THE TASKS
**a)** Which research program supplied the recent developments included in the September 1999 revision of the technical note on sediment budgets at inlets?
**b)** Please summarize the technical note on sediment budgets at inlets in two sentences.
**c)** Pick up the technical note on sediment budgets at inlets after its final sentence and write the next paragraph.

Coastal Engineering Technical Note IV-15
Rev. September 1999
Formulation of Sediment Budgets
at Inlets
by Julie Dean Rosati and Nicholas C. Kraus
PURPOSE: The Coastal Engineering Technical Note (CETN) herein discusses the steps
required for developing a sediment budget in coastal reaches that include inlets. The types of
data sets and analysis procedures useful in formulating sediment budgets are addressed, as well
as a methodology for incorporation of both quantitative and qualitative data. A sediment-budget
methodology for inlets and adjacent beaches is presented, and its application is illustrated
through an example. This (September 1999) revision supercedes the previous CETN and
contains recent developments from the Coastal Inlets Research Program. The revision expands
the methodology for formulating sediment budgets along coasts that include inlets, and
additional notation and terminology are introduced.
BACKGROUND: Sediment budgets for inlets and adjacent beaches provide a conceptual and
quantitative model of sediment-transport magnitudes and pathways for a given time period.
Sediment budgets are a framework for understanding a complex inlet and coastal system,
whether in its natural or engineered condition. Often, the natural condition is studied to gain
background information necessary for evaluating the inlet and adjacent beach response to coastal
engineering projects (see Komar 1996, 1998) for an overview of concepts and applications).

DATA SHOWN
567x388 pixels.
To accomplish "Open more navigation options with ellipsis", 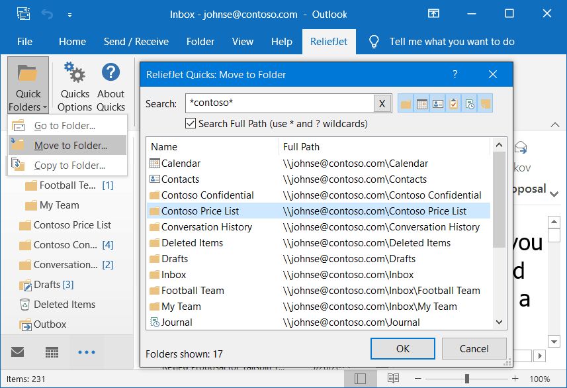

ANSWERS PER TASK
**a)** The Coastal Inlets Research Program.

**b)** The note sets out the steps for developing a sediment budget along coasts that include inlets, addressing useful data sets and analysis procedures, a method for incorporating both quantitative and qualitative data, and an illustrative example. Such budgets provide a conceptual and quantitative model of sediment-transport magnitudes and pathways over a given time period, serving as a framework for understanding an inlet and coastal system in its natural or engineered condition.

**c)**
Sediment budgets can enter at any of four stages in project development:
a.
Existing Condition. A sediment budget for the existing condition is the most common type.
This budget forms the basis for evaluating the impacts of planned engineering activities and
the natural evolution of the inlet or coast.
b.
Historical (pre-engineering activity) Condition. This budget is typically constructed for
comparison with the existing-condition budget. A common application of the two budgets
is a Section 111 or similar study, in which the impacts of inlet-related engineering activities
(Federal navigation projects) on the adjacent beaches are estimated.
c.
Forecast Future Condition. Adapting and extrapolating the existing-condition sediment
budget can assess the potential response to future projects or modifications.
d.
Intermediate Condition. Sediment budgets representing other periods create a model of inlet
or coastal evolution through time, which may lend insight to interpreting present or future
evolution. As examples, intermediate-condition sediment budgets may document evolution
of the inlet from initial formation to a quasi-equilibrium state, or they may reveal a picture
of long-term natural bypassing through a cycle of channel migration and welding of a
portion of the ebb-tidal shoal to the adjacent beach.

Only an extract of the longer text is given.